My Cato Institute colleague Michael Tanner has produced some first-rate substantive research on issues.
- He produced a study showing that personal retirement accounts would have been a better deal than Social Security even for people who retired at the depth of the financial crisis and stock-market collapse.
- He authored another study showing that overly generous welfare systems in most states make productive work relatively unattractive compared to government dependency.
And I’ve also cited his analysis and commentary on issues such as Obamacare and obesity.
Today, I want to cite him for the simple reason that I admire his cleverness.
For those of us who suffered through President Obama’s State of the Union address, you may recall that the President proposed a thawing of America’s relationship with Cuba on the basis that if something “doesn’t work for 50 years, it’s time to try something new.”
Since I’m not a foreign policy person, I didn’t pay close attention to that passage.
But perhaps I should have been more attentive. It turns out that Obama created a big opening.
Writing for National Review, Tanner decided to hoist Obama on his own petard.
During his State of the Union address last week, President Obama defended his Cuba policy by pointing out, “When what you’re doing doesn’t work for 50 years, it’s time to try something new.” As it happens, I agree with the president on Cuba. But it seems to me that his advice should be applied to a number of other issues as well.
Mike starts with the ill-fated War on Poverty.
Lyndon Johnson declared war on poverty in January 1964, just three years after the start of the Cuban embargo. Since then we’ve spent more than $20 trillion fighting poverty. Last year alone, federal and state governments spent just under $1 trillion to fund 126 separate anti-poverty programs. Yet, using the conventional Census Bureau poverty measure, we’ve done nothing to reduce the poverty rate. …And, whatever success we’ve achieved in making material poverty less uncomfortable, we’ve done little to help the poor become independent and self-supporting.

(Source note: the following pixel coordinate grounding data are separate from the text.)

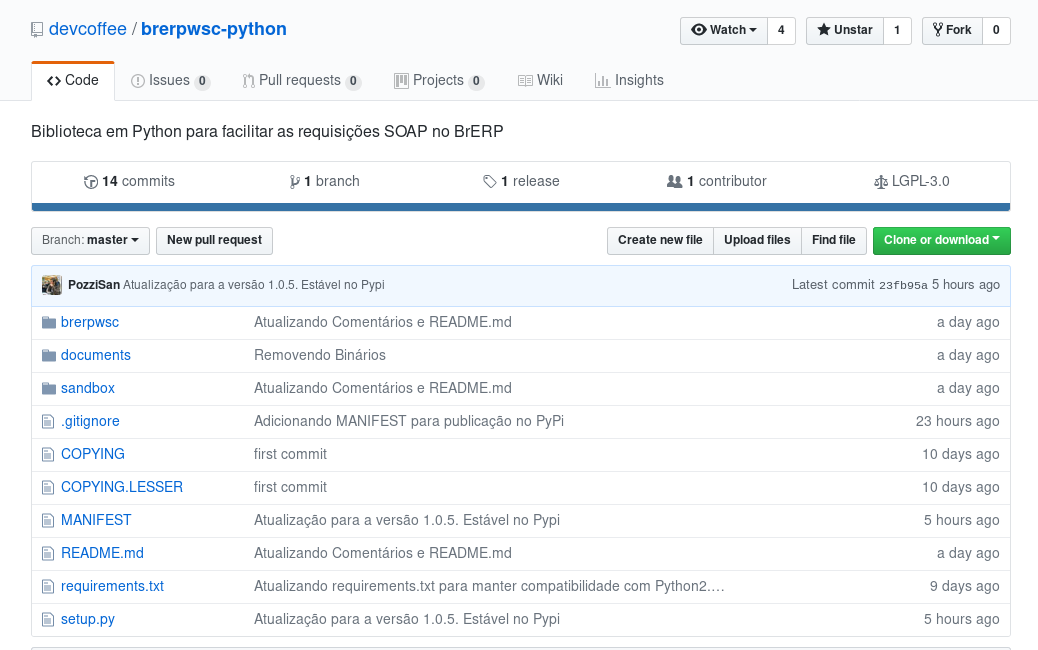This screenshot has width=1038, height=650.
Task: Switch to the Issues tab
Action: [170, 80]
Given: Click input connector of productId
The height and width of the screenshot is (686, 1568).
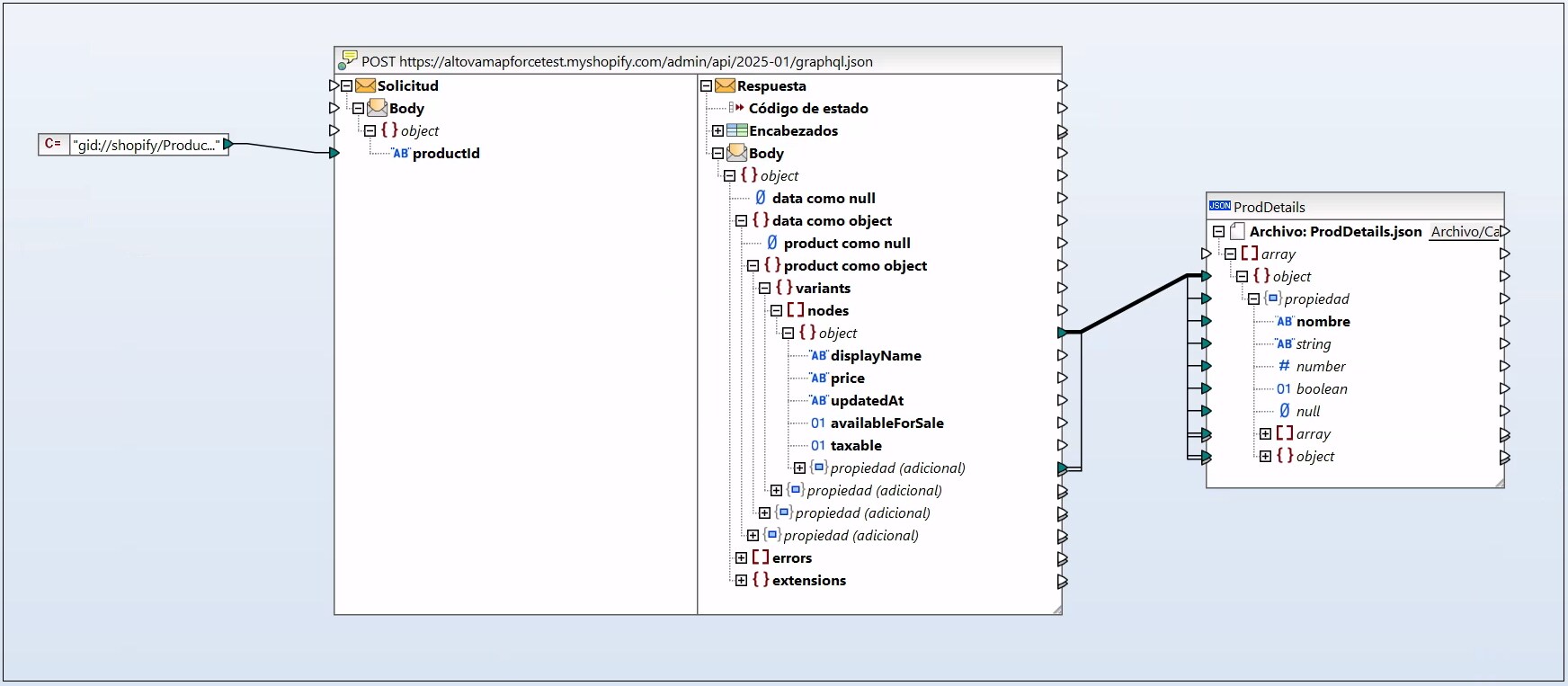Looking at the screenshot, I should 334,154.
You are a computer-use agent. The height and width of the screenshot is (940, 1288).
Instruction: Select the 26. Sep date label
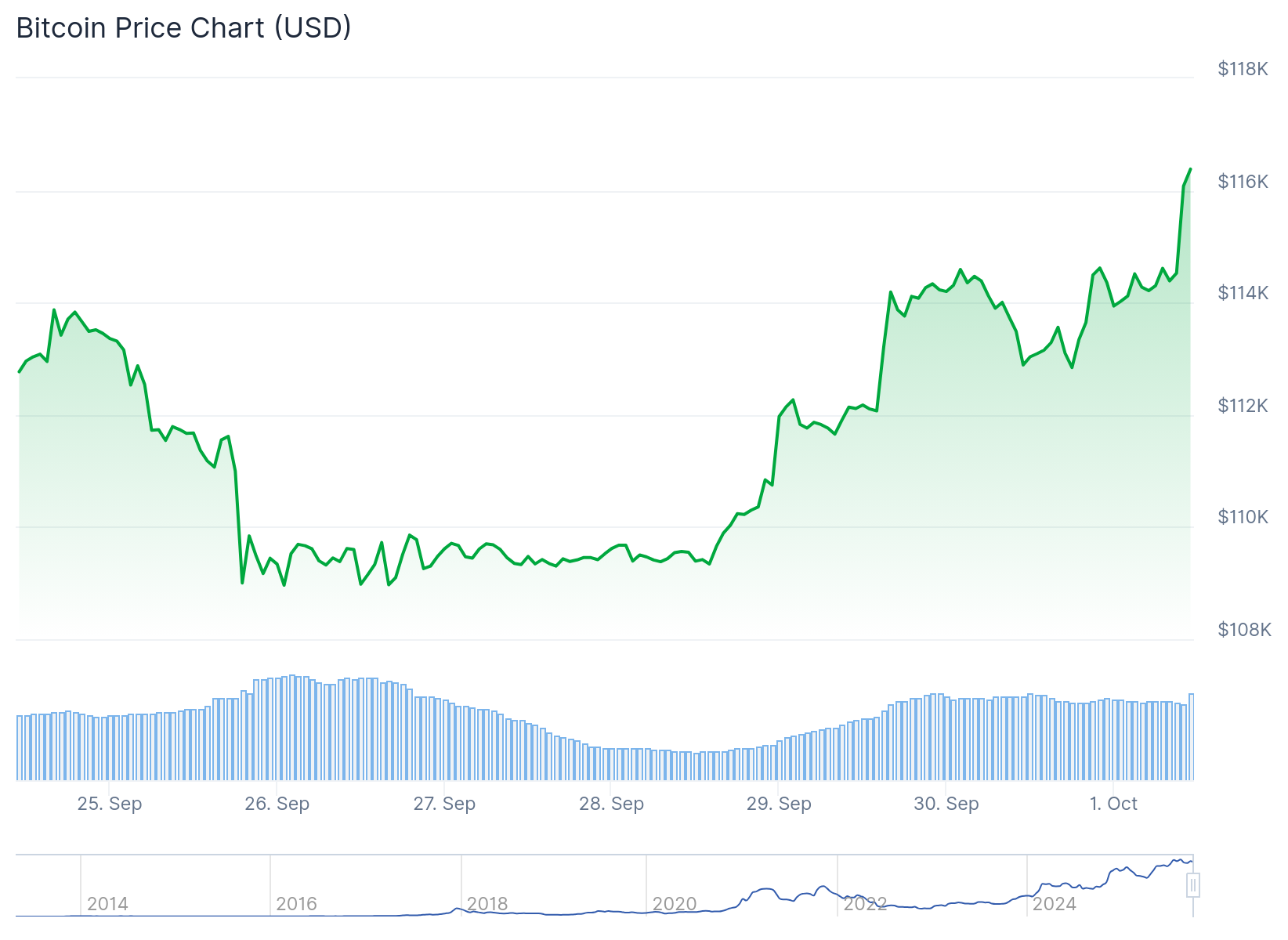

He then points out the utter failure of the War on Drugs.
The War on Drugs has been going on even longer than the War on Poverty, with a similar lack of success. …in the last ten years alone we have spent some $500 billion fighting this “war,” and arrested more than 16 million Americans for drug offenses. The vast majority of arrests have been for simple possession, not sale or other drug crimes. While filling our prisons with nonviolent offenders, destabilizing countries like Mexico and Colombia, wrecking our own inner cities, and making the cartels rich, the drug war has failed to reduce either violence or drug use.
Mike also reminds us that we’ve had five decades-plus of government-run healthcare.

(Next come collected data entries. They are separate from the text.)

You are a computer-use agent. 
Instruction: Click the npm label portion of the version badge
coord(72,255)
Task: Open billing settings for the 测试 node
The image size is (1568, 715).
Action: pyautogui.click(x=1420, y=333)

…we’ve suffered from government-run health care in this country for more than 50 years as well. Medicare and Medicaid started in 1965. Others would point out that we are still suffering the consequences of the IRS decision in 1953 to make employer-provided insurance tax-free, while individually purchased insurance has to be paid for with after-tax dollars. No matter how you want to measure the starting point, the government now pays for roughly 52 percent of U.S. health-care spending, and indirectly subsidizes another 37 percent. The result has been steadily rising health-care costs, a dysfunctional insurance market, and a growing shortage of physicians. …a study out of Oregon suggests that being on Medicaid provides no better health outcomes than being uninsured. Meanwhile, Medicare is running up more than $47.6 trillion in unfunded liabilities. And let us not forget the VA system and its problems.
And his article merely scratches the surface.

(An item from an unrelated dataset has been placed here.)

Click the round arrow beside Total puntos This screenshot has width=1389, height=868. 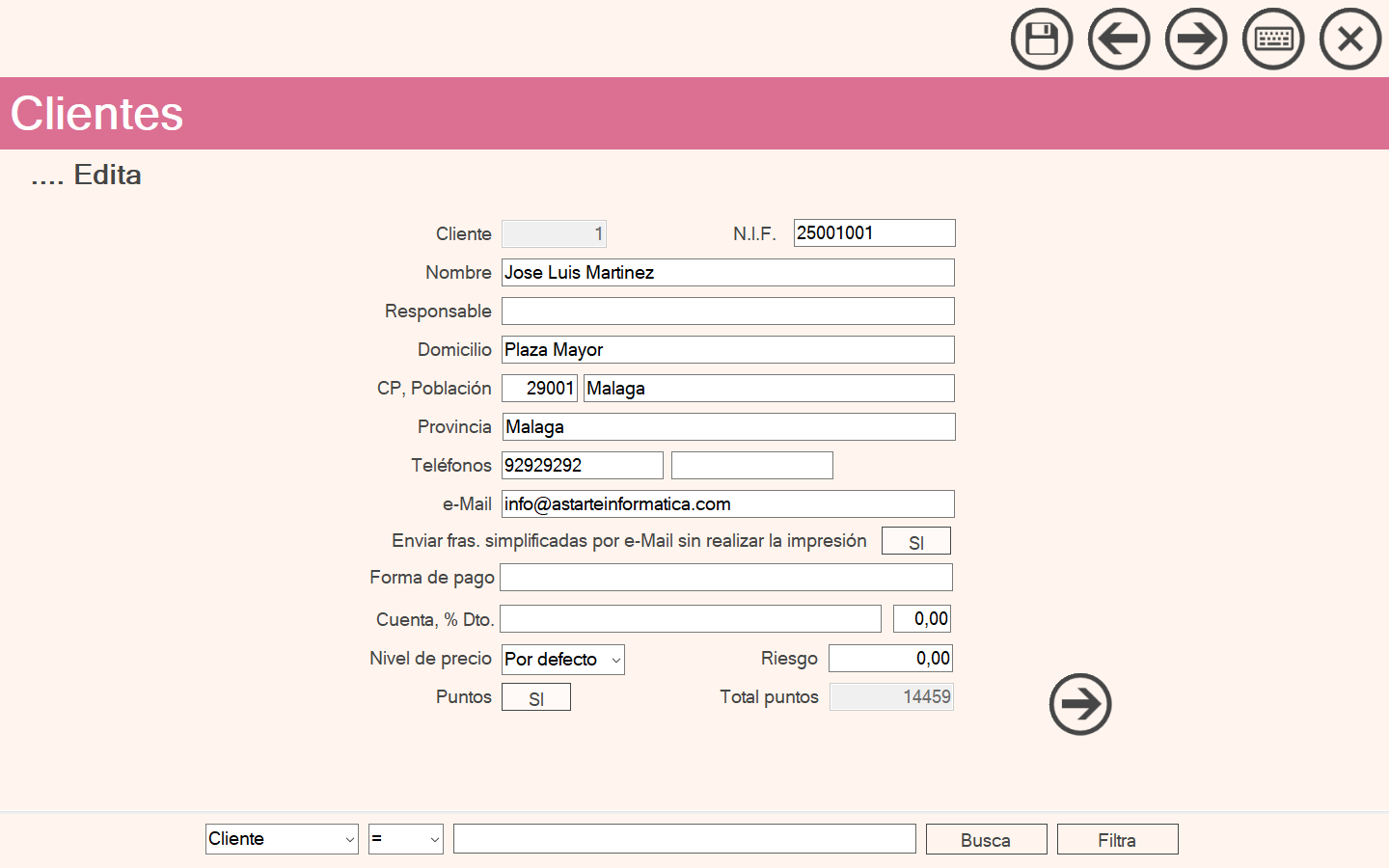click(x=1079, y=704)
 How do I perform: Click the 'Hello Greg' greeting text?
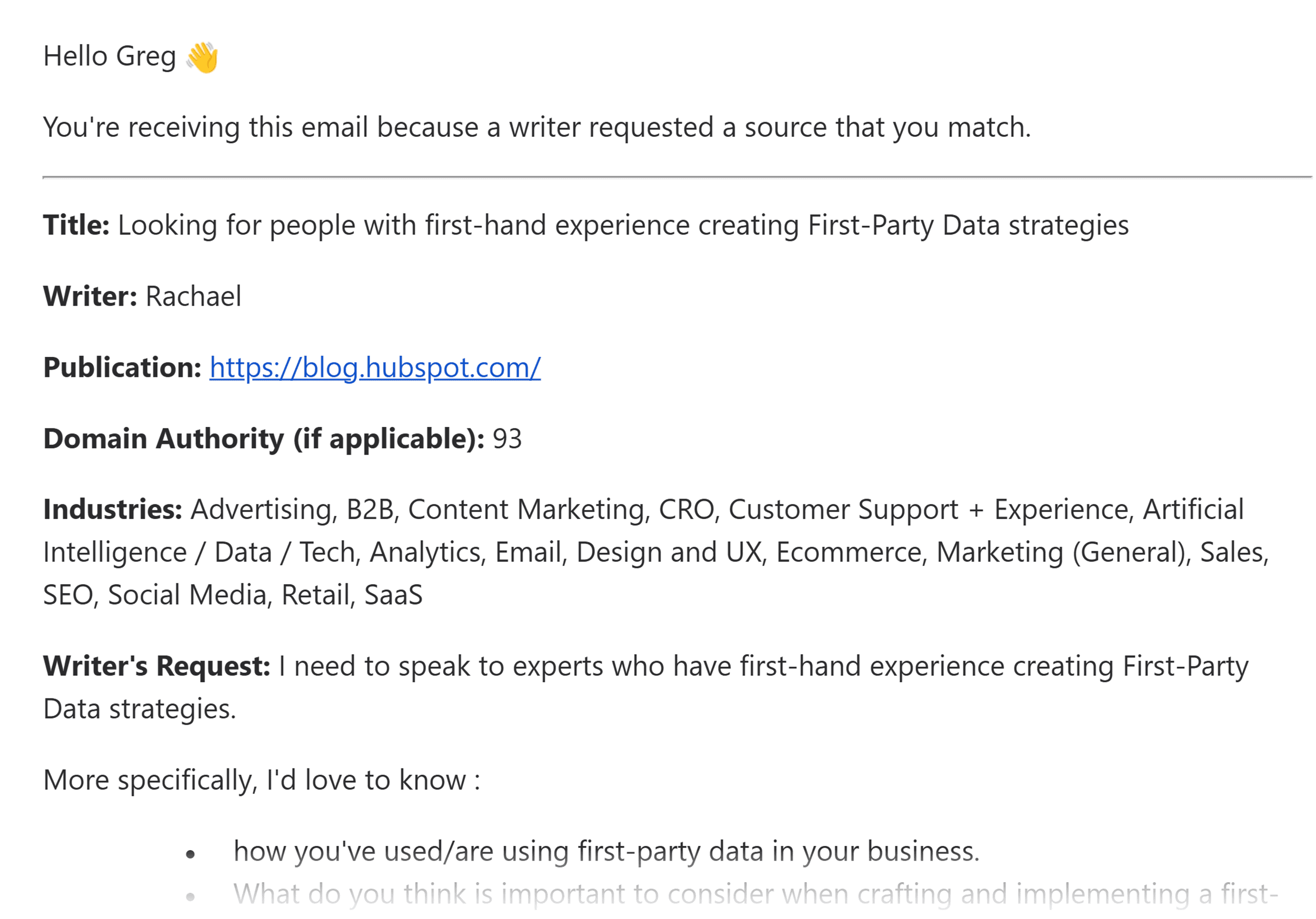pos(109,57)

One could go on and on. Fannie and Freddie? Social Security and its almost $25 trillion in unfunded liabilities? Stimulus spending? Green energy? We won’t even mention the National Weather Service’s apparent inability to accurately predict snowstorms. If we are looking for lessons to learn from the last 50 years, here is one: Bigger government has not brought us more security, more freedom, or more prosperity. Yet, President Obama still sees the answer to every problem, no matter how small, as more government, no matter how big. …President Obama not only seems unable to learn from history, but apparently doesn’t even listen to his own speeches. If big government hasn’t worked for 50 years, 100 years, or for that matter pretty much the whole of human history, maybe it’s time to try something else.
The final sentence in that passage is not just a throw-away line.
I have my own two-question challenge for leftists, which is basically a request that they identify a nation – of any size and at any time – that has prospered with big government.
Mike does something similar. He basically points out that big government has an unbroken track record of failure, and not just for the past 50 years.
I suppose the question to ask is whether any big-government program can be considered a success? In other words, what has any government done well, once it goes beyond the provision of core public goods such as enforcing contracts, protecting property rights, and upholding the rule of law?
To be fair, there are some nations, such as Switzerland, that have enjoyed very long periods of monetary stability and peace. And jurisdictions such as Hong Kong and Singapore have experienced decades of prosperity and tranquility.
In all of those jurisdictions, I think government is too big, but they are considered small-government by modern-world standards.
In any event, the point I’m making is that some governments seem semi-competent, but there also seems to be a relationship between the size and scope of government and the failure of government.